Standard abbreviations
- ISO 4: Shak. Q.

Indexing
- ISSN: 0582-9348
- LCCN: sf80001422
- OCLC no.: 1681198

= The Shaker Quarterly =

The Shaker Quarterly was a periodical published by the Sabbathday Lake Shaker Village from 1961 to 1996. It served as a journal and newsletter about the Shakers, and at times also doubled as a mail order catalog advertising products created by the Shaker community at Sabbathday Lake. It was the first regular Shaker publication since the Manifesto ceased publication in 1899.

The Quarterly was launched in 1961 by Theodore E. Johnson and Mildred Barker. An attempt to keep Shaker doctrine alive, its founding marked the beginning of a renewed interest in the Shakers during the 1960s. Several Shaker industries were revived, including the Shaker herb industry, at Sabbathday Lake. In 1971, the Shaker community began stocking herbal products in the village store, and advertising herbal products in the Quarterly. For instance, the Winter 1971 issue listed eighteen culinary herbs and eleven herbal teas for sale.

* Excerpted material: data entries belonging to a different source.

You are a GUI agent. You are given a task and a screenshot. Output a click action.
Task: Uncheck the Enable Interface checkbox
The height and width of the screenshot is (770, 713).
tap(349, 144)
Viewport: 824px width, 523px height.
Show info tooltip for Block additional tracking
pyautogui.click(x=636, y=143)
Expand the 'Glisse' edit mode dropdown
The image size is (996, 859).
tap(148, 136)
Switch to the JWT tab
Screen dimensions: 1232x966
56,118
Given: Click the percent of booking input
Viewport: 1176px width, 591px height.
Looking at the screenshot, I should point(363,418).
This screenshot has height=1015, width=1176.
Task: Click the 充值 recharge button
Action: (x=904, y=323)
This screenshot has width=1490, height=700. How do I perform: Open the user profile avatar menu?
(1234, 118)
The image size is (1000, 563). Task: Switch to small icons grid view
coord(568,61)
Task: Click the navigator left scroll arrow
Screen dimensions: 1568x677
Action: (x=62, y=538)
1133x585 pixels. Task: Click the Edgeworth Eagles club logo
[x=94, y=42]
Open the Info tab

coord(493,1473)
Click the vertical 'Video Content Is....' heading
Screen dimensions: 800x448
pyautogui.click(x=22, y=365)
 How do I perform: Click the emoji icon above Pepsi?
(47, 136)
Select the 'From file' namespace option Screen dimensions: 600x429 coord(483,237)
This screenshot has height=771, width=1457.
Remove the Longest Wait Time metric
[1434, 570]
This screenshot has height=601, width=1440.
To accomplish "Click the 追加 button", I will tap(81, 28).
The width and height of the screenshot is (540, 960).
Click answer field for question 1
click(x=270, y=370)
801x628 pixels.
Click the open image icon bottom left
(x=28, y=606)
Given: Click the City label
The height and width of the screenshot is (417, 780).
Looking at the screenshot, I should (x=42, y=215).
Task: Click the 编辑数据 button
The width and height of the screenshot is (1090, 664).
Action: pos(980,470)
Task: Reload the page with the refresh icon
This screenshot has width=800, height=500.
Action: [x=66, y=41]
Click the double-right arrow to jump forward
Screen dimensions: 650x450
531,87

The publication emphasized the history of the Shakers, but also published, and republished, articles discussing their religion and theology. It featured devotionals and various theological and historical works written by the Shakers themselves, but also included book reviews and scholarly research from other contributors. Among Barker's contributions was the regularly occurring column "Home Notes." Johnson acted as the journal's original editor, and after his death was replaced by Arnold Hadd and Wayne Smith. The Quarterly suspended publication between 1975 and 1986, and ceased publication in 1996.